▶ Task prompt: Check each line of the records below and collect those that include the word "bullet".

Saved entries
>>>

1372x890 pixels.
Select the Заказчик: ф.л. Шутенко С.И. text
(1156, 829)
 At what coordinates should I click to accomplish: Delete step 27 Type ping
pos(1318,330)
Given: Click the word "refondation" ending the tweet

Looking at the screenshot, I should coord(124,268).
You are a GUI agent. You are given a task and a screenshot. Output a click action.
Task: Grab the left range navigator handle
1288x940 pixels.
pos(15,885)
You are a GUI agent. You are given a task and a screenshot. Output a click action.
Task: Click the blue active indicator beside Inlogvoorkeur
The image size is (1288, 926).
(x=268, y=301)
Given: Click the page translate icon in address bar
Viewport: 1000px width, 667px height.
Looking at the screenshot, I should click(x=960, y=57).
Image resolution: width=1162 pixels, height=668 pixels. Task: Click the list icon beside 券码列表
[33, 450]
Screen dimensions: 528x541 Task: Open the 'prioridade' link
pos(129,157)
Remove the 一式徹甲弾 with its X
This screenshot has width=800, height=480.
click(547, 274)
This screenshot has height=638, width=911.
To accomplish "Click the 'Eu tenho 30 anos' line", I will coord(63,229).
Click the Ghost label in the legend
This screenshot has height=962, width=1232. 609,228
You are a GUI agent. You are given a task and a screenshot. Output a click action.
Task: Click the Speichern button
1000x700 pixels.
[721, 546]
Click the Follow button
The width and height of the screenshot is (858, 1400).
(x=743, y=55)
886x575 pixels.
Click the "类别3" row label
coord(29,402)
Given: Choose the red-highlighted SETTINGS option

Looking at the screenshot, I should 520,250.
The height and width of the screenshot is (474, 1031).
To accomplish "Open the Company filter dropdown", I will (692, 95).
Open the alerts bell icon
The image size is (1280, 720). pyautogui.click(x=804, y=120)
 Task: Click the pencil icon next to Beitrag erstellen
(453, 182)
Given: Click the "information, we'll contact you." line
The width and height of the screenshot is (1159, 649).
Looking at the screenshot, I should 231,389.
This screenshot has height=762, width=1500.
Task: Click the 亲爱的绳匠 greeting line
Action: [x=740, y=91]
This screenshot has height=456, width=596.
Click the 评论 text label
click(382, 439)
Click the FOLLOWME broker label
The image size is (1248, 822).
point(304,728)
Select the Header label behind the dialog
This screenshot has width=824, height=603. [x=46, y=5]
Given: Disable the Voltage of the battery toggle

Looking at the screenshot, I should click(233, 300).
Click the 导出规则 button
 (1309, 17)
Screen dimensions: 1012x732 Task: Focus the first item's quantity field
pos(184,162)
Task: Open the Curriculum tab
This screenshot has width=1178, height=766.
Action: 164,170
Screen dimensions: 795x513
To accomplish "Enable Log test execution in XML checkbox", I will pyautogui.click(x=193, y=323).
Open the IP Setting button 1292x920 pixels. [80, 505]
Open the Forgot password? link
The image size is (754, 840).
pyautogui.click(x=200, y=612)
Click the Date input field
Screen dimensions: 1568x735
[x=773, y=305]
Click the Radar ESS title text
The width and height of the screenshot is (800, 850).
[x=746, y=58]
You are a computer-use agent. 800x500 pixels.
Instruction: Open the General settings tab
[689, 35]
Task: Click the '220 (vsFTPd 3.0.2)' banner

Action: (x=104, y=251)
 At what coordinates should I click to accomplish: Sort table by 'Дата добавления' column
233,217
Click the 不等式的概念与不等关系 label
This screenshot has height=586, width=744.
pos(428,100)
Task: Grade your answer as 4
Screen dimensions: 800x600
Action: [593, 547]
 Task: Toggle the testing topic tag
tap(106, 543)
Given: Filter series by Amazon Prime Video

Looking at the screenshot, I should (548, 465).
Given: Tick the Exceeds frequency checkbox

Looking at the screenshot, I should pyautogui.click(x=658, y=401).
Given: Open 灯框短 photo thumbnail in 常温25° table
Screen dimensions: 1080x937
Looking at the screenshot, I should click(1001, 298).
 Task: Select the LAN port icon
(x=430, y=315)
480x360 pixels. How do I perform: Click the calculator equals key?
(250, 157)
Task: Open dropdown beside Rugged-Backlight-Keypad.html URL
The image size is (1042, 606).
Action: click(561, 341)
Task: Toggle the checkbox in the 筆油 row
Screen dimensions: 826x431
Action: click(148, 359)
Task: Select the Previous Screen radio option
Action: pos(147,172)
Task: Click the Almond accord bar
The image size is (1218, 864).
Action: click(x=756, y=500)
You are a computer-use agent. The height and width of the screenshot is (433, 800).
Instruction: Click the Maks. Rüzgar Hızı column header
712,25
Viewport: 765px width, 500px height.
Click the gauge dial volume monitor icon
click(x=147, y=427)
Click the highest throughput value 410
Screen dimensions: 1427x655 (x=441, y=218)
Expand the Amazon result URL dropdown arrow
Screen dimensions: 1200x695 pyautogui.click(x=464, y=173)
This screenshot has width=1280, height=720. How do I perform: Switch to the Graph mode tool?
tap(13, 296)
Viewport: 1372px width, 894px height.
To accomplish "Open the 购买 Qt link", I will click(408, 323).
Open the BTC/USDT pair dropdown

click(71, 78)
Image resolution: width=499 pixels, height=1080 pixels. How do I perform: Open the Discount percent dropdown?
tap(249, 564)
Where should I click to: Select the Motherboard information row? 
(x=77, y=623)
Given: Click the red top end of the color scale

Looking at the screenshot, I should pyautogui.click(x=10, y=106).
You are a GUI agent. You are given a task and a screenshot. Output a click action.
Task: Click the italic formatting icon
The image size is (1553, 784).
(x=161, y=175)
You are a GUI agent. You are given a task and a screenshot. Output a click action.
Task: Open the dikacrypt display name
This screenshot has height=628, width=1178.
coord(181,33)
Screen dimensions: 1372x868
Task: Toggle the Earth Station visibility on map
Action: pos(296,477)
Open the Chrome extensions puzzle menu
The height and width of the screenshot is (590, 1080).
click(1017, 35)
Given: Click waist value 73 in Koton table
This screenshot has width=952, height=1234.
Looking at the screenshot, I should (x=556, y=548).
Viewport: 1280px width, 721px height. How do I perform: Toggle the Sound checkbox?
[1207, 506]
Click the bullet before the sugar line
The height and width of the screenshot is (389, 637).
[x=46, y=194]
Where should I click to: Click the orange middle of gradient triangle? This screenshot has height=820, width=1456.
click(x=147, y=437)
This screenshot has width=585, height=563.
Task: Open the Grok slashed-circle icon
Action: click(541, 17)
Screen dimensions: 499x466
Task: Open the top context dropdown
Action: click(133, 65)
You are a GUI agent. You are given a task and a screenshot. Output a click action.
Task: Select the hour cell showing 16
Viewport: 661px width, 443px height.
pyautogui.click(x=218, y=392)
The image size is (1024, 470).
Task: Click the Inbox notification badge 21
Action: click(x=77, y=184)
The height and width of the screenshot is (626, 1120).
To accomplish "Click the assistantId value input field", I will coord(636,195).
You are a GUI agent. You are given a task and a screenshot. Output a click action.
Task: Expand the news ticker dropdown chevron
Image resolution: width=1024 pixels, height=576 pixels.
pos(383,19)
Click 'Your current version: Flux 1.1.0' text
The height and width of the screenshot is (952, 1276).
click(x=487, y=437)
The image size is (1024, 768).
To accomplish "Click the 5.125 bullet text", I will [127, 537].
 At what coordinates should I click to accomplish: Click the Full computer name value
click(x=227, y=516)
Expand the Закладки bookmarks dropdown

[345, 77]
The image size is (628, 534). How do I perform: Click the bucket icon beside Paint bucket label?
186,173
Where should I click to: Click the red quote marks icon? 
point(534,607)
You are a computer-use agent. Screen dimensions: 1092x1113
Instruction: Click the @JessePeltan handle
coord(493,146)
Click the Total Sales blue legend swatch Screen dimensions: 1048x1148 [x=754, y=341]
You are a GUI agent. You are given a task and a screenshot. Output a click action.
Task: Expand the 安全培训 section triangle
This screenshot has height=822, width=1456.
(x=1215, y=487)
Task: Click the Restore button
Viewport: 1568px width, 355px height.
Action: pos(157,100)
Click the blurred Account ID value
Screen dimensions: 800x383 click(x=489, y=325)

<<<

▶ Answer box:
Click the bullet before the sugar line
To accomplish "Click the 5.125 bullet text", I will [127, 537].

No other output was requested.